# Left-right topology

Are there non-trivial topological solutions (in particular 't Hooft-Polyakov magnetic monopoles) associated with the (local) breaking

$$SU(2)_R \times SU(2)_L \times U(1)_{B-L} \to SU(2)_L \times U(1)_Y$$

?

In order for a theory to present stable monopole solutions it has to satisfy three requirements:

i) It has to have the topological conditions, generally showed as non trivial second homotopy group of the vacuum manifold.

ii) It has to satisfy a quantization condition $$e^{ieQ_m}=\mathbb 1,$$ where $Q_m$ is the (non-Abelian) magnetic charge. This is a generalization of the Dirac quantization condition.

iii) The monopole has to be a solution of the classical equations of montion.

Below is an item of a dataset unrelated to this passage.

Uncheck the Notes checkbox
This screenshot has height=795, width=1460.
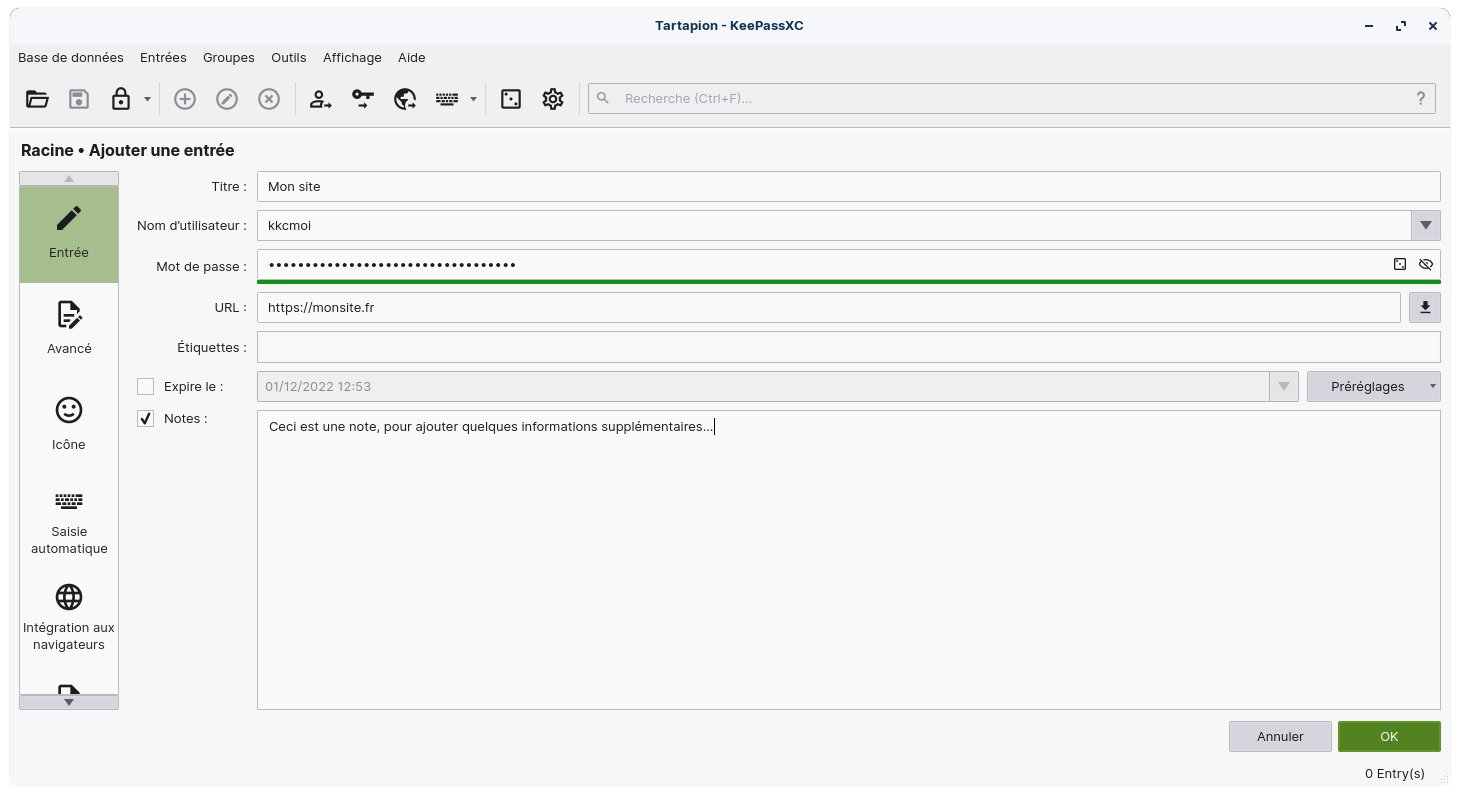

It can be shown that to satisfy ii) the $U(1)_{em}$ has to be compact (the electric charge has to quantized as well), that is, isomorphic to the circle and not to the reals. It turns out that when you have a SSB $G\rightarrow K\times U(1)$, the $U(1)$ is compact if $G$ and $K$ are both semisimple. Otherwise $U(1)$ may be non compact. In your case, $G$ is not semisimple, it has an Abelian factor.

For chiral symmetry breaking such as in QCD where the symmetry is global there are definitely no 't Hooft-Polyakov monopoles since those appear when you spontaneously break a local gauge symmetry. You are breaking a global one.

There are some studies about something called "semilocal defects" that may appear when you break a local and a global symmetry in a "mixed way".

What characterizes the stability of topological solutions as monopoles and vortices are topological quantities as the winding number. Take a vortex, for simplicity. Roughly speaking the winding number would say how the scalar field rotate as we go around the vortex. This rotation is in the internal space. With a global symmetry you are not able to construct such a rotating scalar field. The topological numbers would be trivial.